De source bien introduite, les négociations entre Yaoundé et les leaders ambazoniens sont au point. De source bien introduite, c’est le statu quo entre le gouvernement camerounais et les ambazoniens. A en croire Jeune Afrique, Yaoundé n’a plus l’intention de participer à des pourparlers avec les Ambazoniens. La raison est toute simple, le gouvernement Biya veut d’abord mettre en œuvre les résolutions du Grand dialogue national. D’un autre côté, il ne veut aucun pourparler avant les élections municipales et législatives de 2020. Fin novembre 2019, une délégation du Centre pour le dialogue humanitaire (Hd) doit se rendre au Cameroun. L’initiative de Hd, vise un échange avec le gouvernement camerounais. La rencontre est annulée à la dernière minute.

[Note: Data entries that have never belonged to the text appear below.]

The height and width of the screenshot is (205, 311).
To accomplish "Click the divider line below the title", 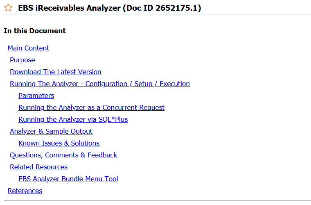I will pyautogui.click(x=156, y=14).
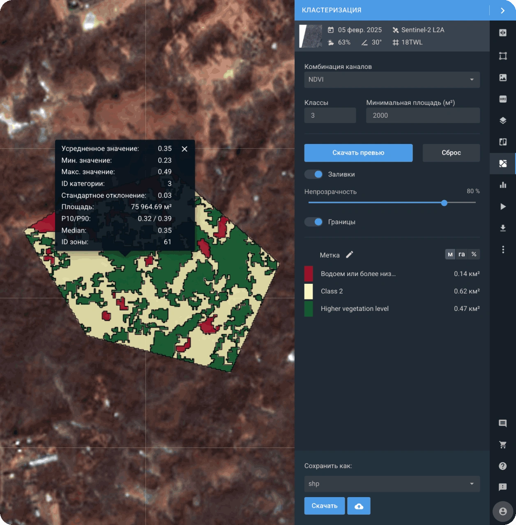Expand the NDVI band combination dropdown
516x525 pixels.
coord(392,80)
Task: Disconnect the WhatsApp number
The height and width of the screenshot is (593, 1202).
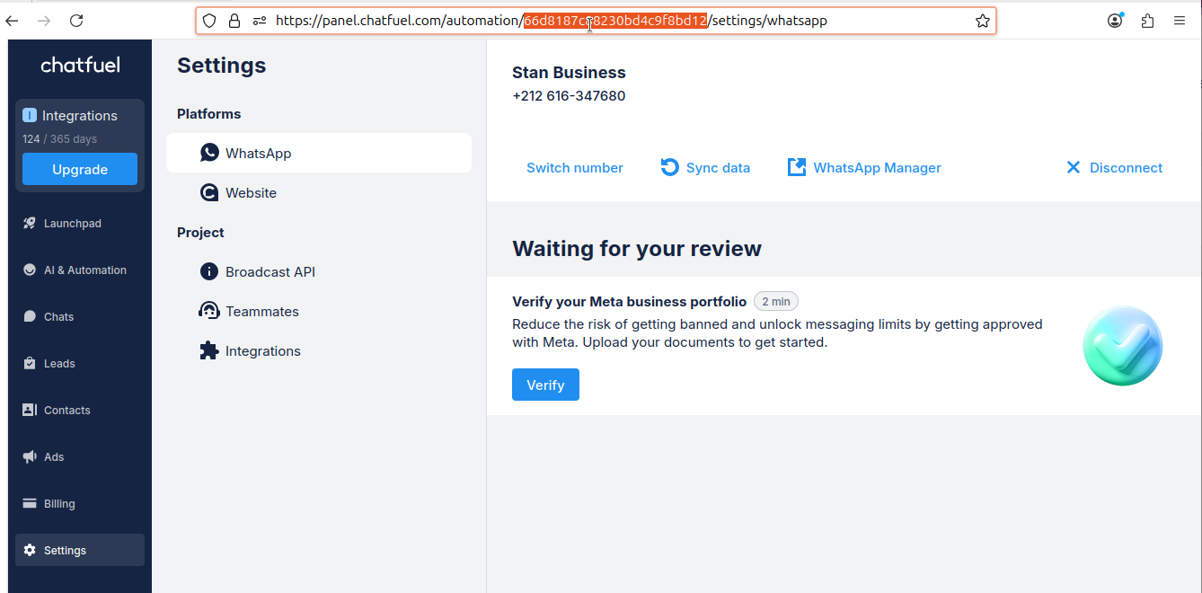Action: click(x=1114, y=168)
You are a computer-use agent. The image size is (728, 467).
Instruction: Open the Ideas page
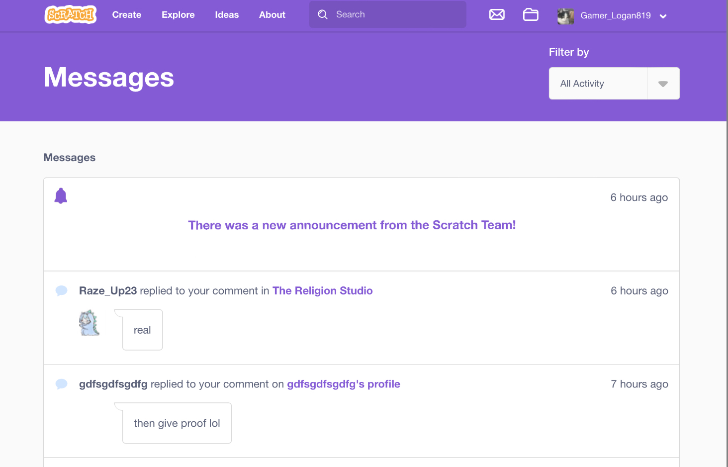pos(227,14)

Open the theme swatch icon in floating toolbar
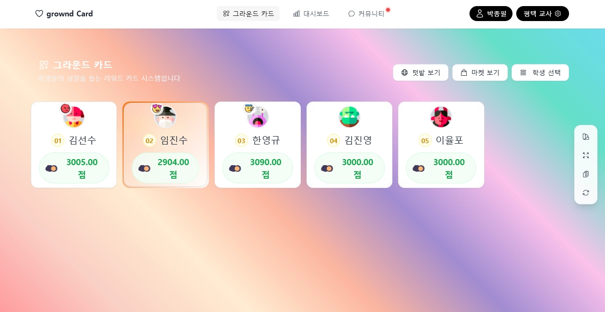(x=586, y=137)
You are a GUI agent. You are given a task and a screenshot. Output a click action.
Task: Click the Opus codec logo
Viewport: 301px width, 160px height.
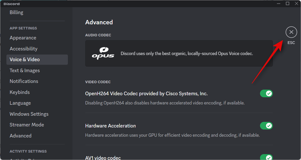(103, 54)
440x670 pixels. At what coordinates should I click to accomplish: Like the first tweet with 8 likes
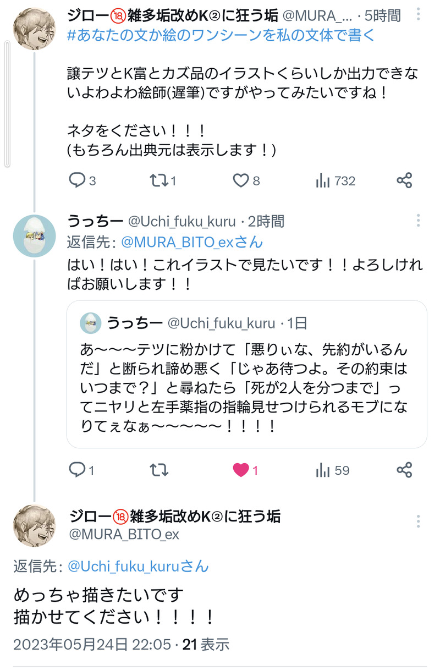pyautogui.click(x=240, y=180)
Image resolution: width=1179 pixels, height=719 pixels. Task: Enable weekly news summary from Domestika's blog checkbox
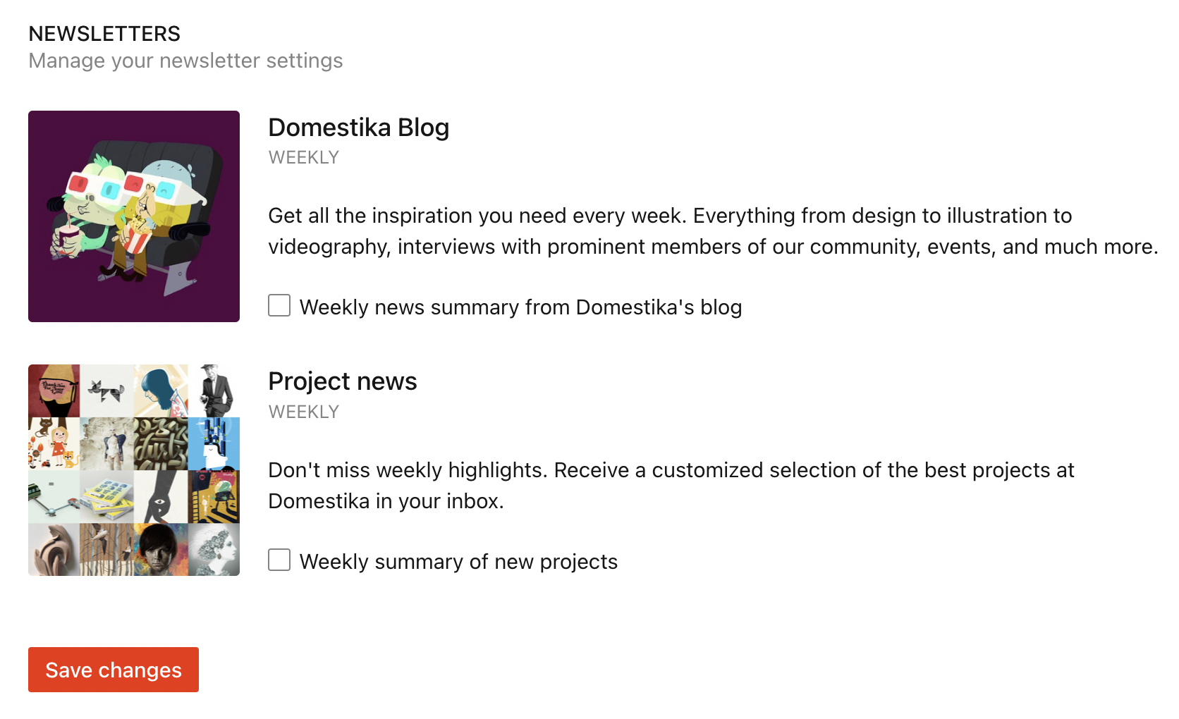click(279, 305)
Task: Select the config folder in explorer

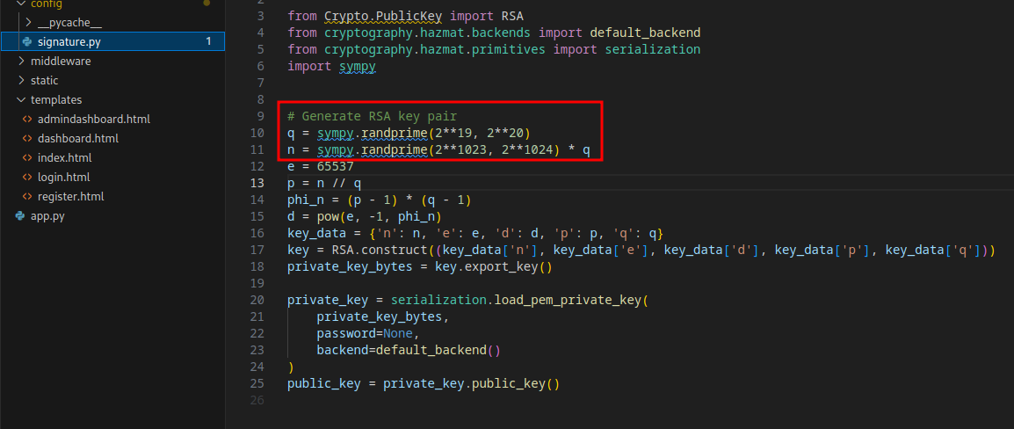Action: (46, 4)
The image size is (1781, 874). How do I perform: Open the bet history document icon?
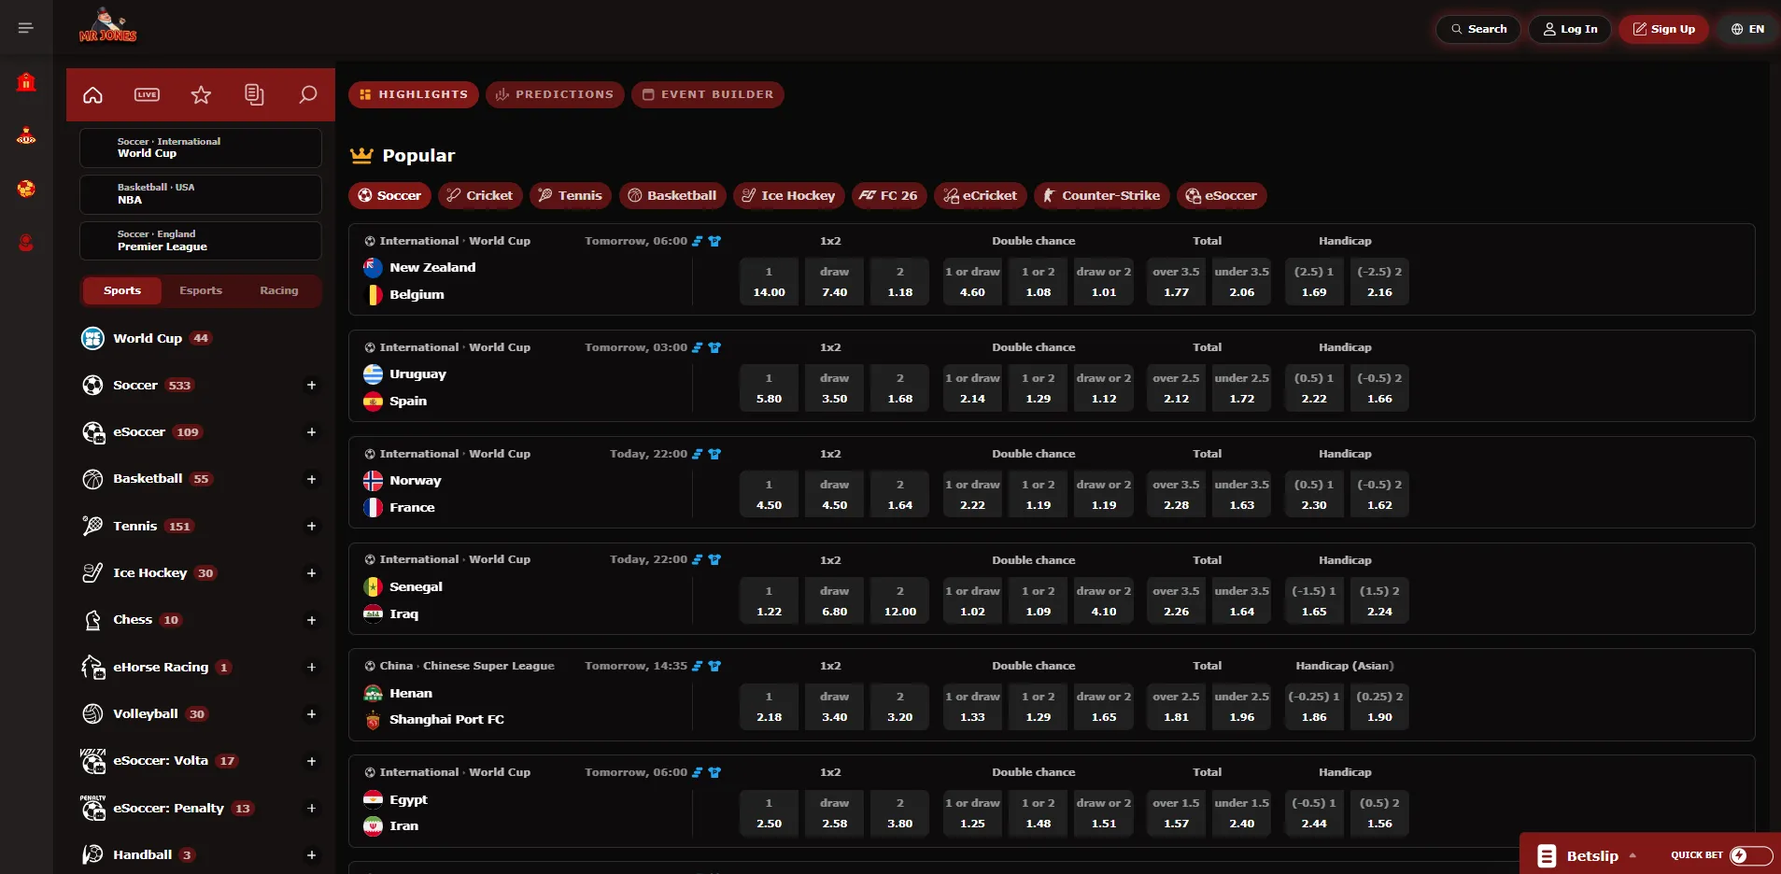point(254,94)
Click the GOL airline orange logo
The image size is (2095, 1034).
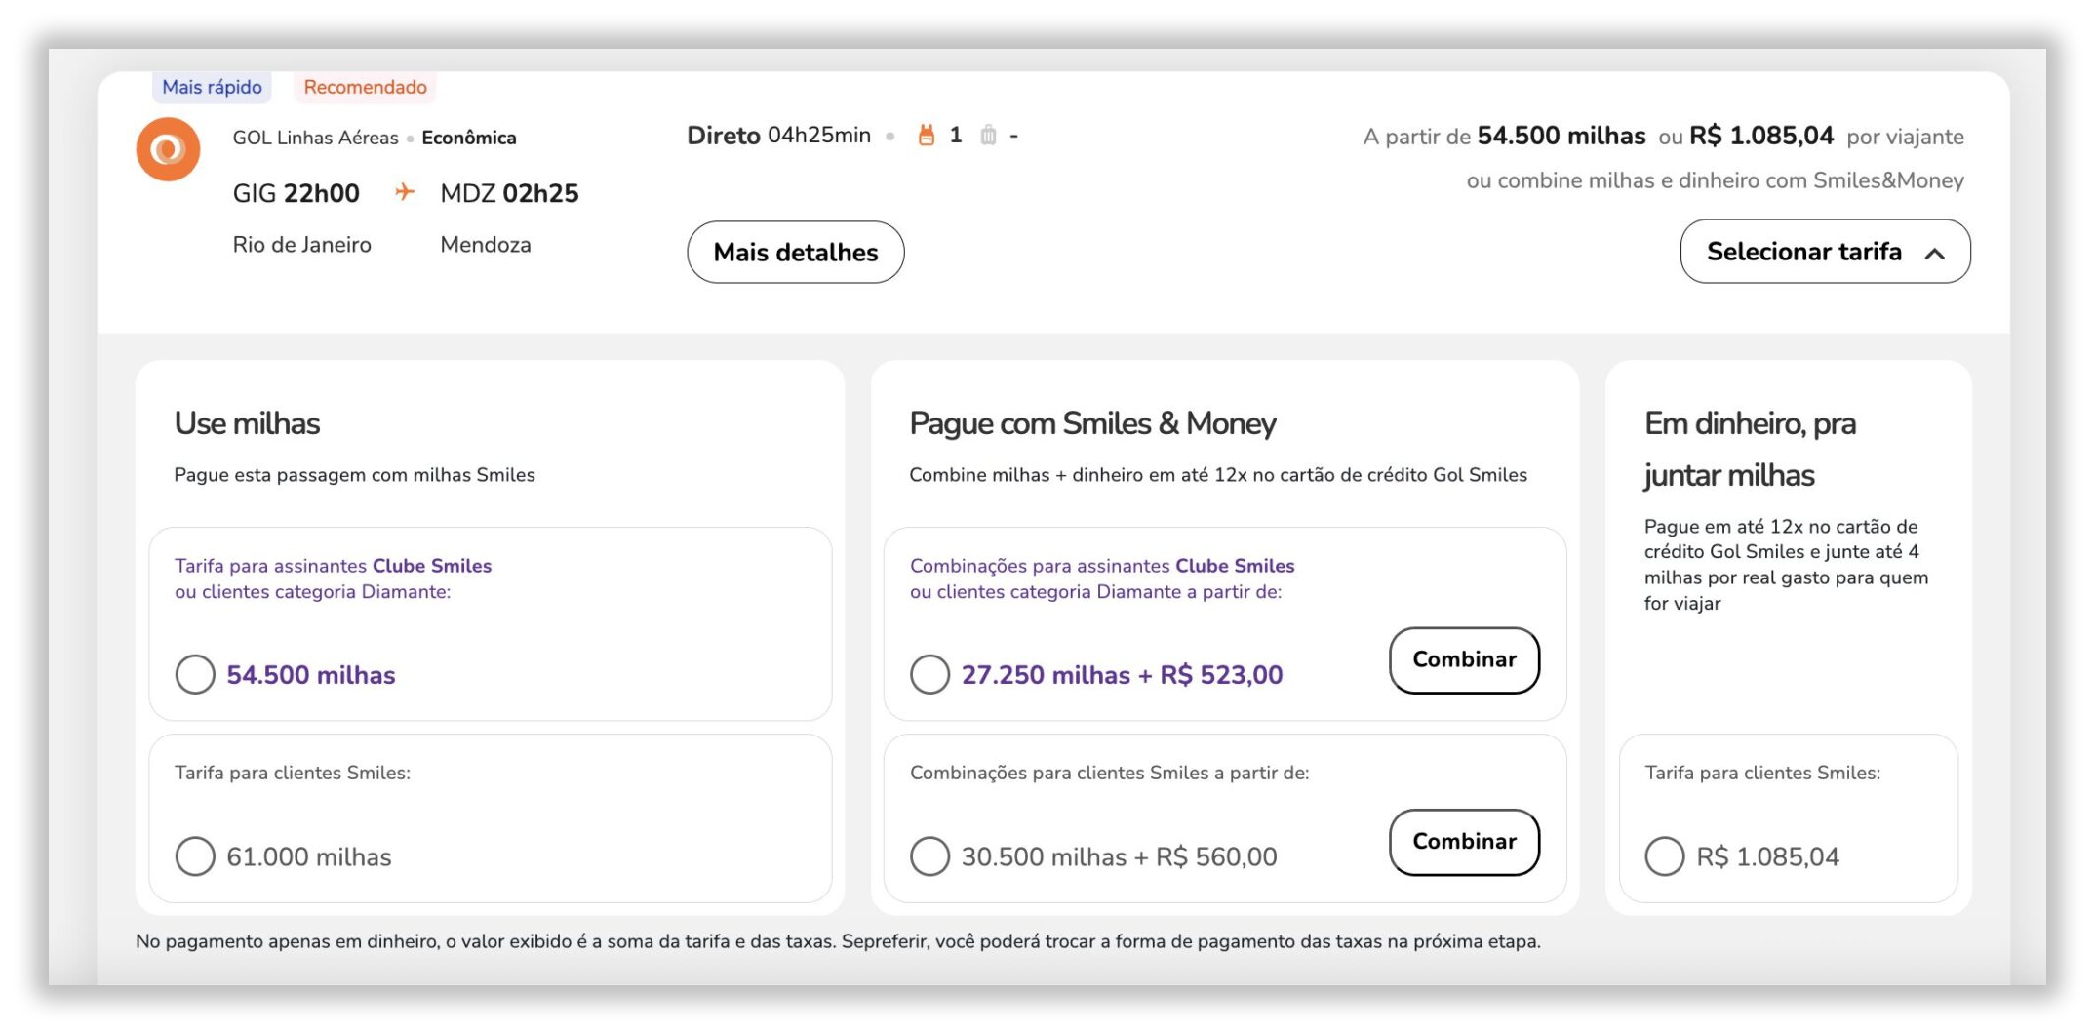point(168,149)
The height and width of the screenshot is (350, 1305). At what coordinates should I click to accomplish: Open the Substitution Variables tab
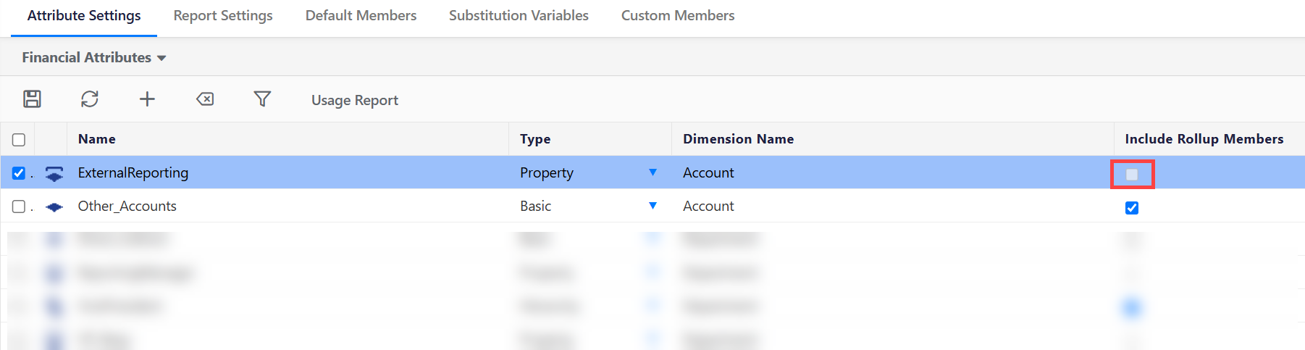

La raison est toute simple. « Yaoundé n’a pas l’intention de participer à des pourparlers avec les Ambazoniens tant qu’il n’a pas mis en œuvre les mesures issues du Grand dialogue national d’octobre (en particulier le statut spécial pour les régions anglophones) et que les élections locales n’auront pas été organisées (en février) ». Indique une source au palais à Jeune Afrique. Deux camps s’affrontent à Etoudi Il se dit que même après les élections, la tenue d’un pourparler entre les deux parties reste incertaine. « Les séparatistes sont divisés et, au palais présidentiel, deux camps s’affrontent. D’un côté, les tenants d’une ligne dure, plutôt opposée au dialogue et représentée par Samuel Mvondo Ayolo, le directeur du cabinet civil, et par Joseph Dion Ngute, le Premier ministre. De l’autre, une frange plus ouverte, qu’incarne Ferdinand Ngoh Ngoh, le secrétaire général de la présidence ». Lit-on dans le journal. Toujours dans le même journal, on apprend que la médiation divise aussi du côté de l’Etranger. Les Etats-Unis, sont favorables à un autre dialogue. De son côté, la France est farouchement opposé à un autre dialogue.